Il n’y a pas d’échelle de valeur dans ces besoins, ils sont tous aussi importants l’un que l’autre. Il est nécessaire de répondre à tous. Toutefois, ils ne se font pas ressentir avec la même intensité tout le temps ou tous en même temps. C’est pourquoi, il n’y a pas q’un seul modèle éducatif possible. Il y a une multitude d’attitudes éducatives possibles, ce qui importe, c’est d’avoir le comportement adéquat selon la situation, le contexte, le moment et le/les besoins de son enfant.


Reprenons à titre d’exemple une classification théorique de quelques styles éducatifs [7].


- L’enfant-roi : le parent se plie au désir de l’enfant sans opposition et sans lui donner de sources de frustrations. Ce modèle est fondé sur la conviction qu’il existe une dynamique interne de l’enfant qui, si on la laisse s’exercer, aboutira naturellement au développement de sa personne et de son potentiel.
- L’enfant égalitaire : l’enfant est l’égal de son parent, les opinions de l’un valent celles de l’autre et il n’existe pas de rapport hiérarchique entre eux.
- L’enfant pâte à modeler : le parent décide de ce qui est bon pour son enfant et le guide dans ce sens pour son bien, par exemple au moyen d’un règlement établi que l’enfant doit suivre. Il intègre ainsi une discipline et les valeurs sous-jacentes et adopte les attitudes souhaitées par le parent.
- L’enfant à endurcir : le parent met en œuvre des stratégies afin que son enfant puisse « affronter la vie » plus tard. Il doit s’entraîner et se préparer, acquérir des compétences physiques et cognitives qui lui permettront ensuite de résister aux aléas de l’existence et de s’adapter aux normes.
- L’enfant fixé à un stade : le parent enferme son enfant dans des cases et adapte son éducation (par exemple, on est propre à 2 ans et demi… ; on apprend à rouler en vélo à 5 ans ; on ne sort pas au delà de minuit avant 17 ans ; etc.)
- L’enfant adaptable : le parent pense que l’enfant doit s’adapter à n’importe quelle situation. Le parent ne tient pas compte des besoins de l’enfant qui suit le mouvement comme il se présente.
- L’enfant sujet : le parent est confiant dans les potentialités de son enfant et il lui propose des situations diverses dans lesquelles il peut faire des expériences à sa portée.


En conclusion


Il est important de réfléchir à la manière dont on est parent. L’aventure de l’éducation n’est pas un long fleuve tranquille qui suit une trajectoire rectiligne. Il faut pouvoir « sortir de soi » et s’oberver de l’extérieur afin de porter un regard critique sur ses pratiques et, quand c’est nécessaire, changer de cap. La société occidentale contemporaine a mis sur un piédestal l’amour parental et filial et le bonheur, y compris le bonheur familial. Il faut être attentif à ne pas vouloir à tout prix correspondre à ces perceptions au détriment de l’équilibre familial. Les parents ne doivent pas culpabiliser ou craindre de perdre l’amour filial lorsque, dans l’exercice de l’autorité parentale, ils énoncent des interdits considérés comme sévères et contraires à l’idéal d’amour. Par ailleurs, le modèle culturel et social où chacun pourrait jouir partout et tout le temps d’un bonheur absolu place les parents dans un dilemme difficile. Ils sont pris entre leur rôle éducatif d’une part et leur rôle affectif d’autre part. Les parents peuvent éprouver de réelles difficultés à frustrer leurs enfants par des interdits, à entrer en conflit éventuel avec eux. Ces passages nécessaires dans la relation éducative peuvent sembler insurmontables alors même que les parents cherchent à rendre leurs enfants heureux.

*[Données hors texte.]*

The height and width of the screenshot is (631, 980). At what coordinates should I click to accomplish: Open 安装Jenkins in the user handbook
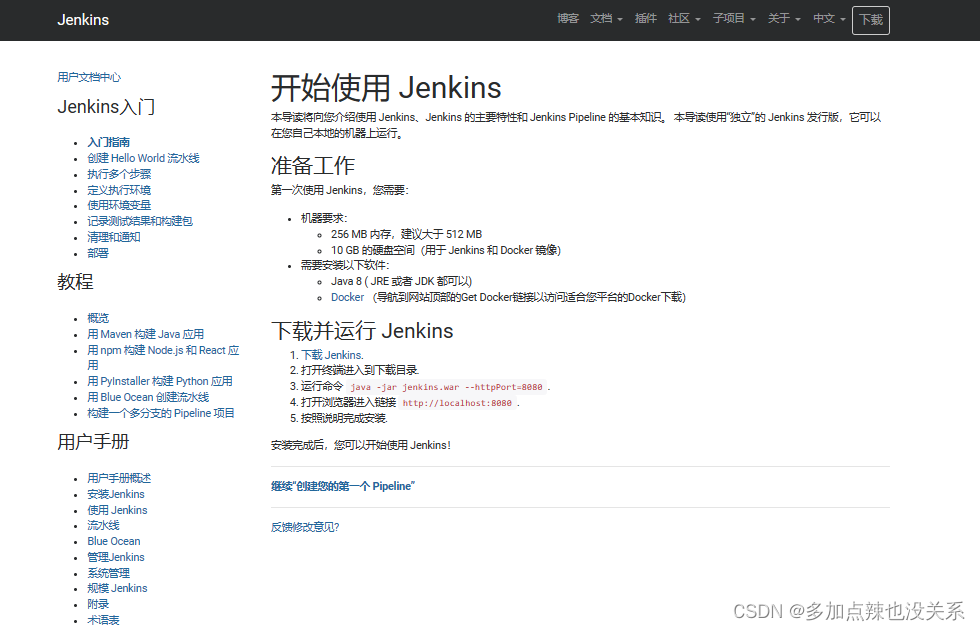(116, 494)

De plus, la famille, les enfants et les méthodes éducatives sont autant d’images qui donnent à voir à travers elles les parents en tant qu’individus. Connaître des difficultés dans l’éducation de ses enfants, être en conflit avec eux écorcherait notre image et celle de notre famille. La perspective de supporter cette charge psychologique est parfois lourde et peut dissuader d’endosser les mauvais côtés du rôle d’éducateur.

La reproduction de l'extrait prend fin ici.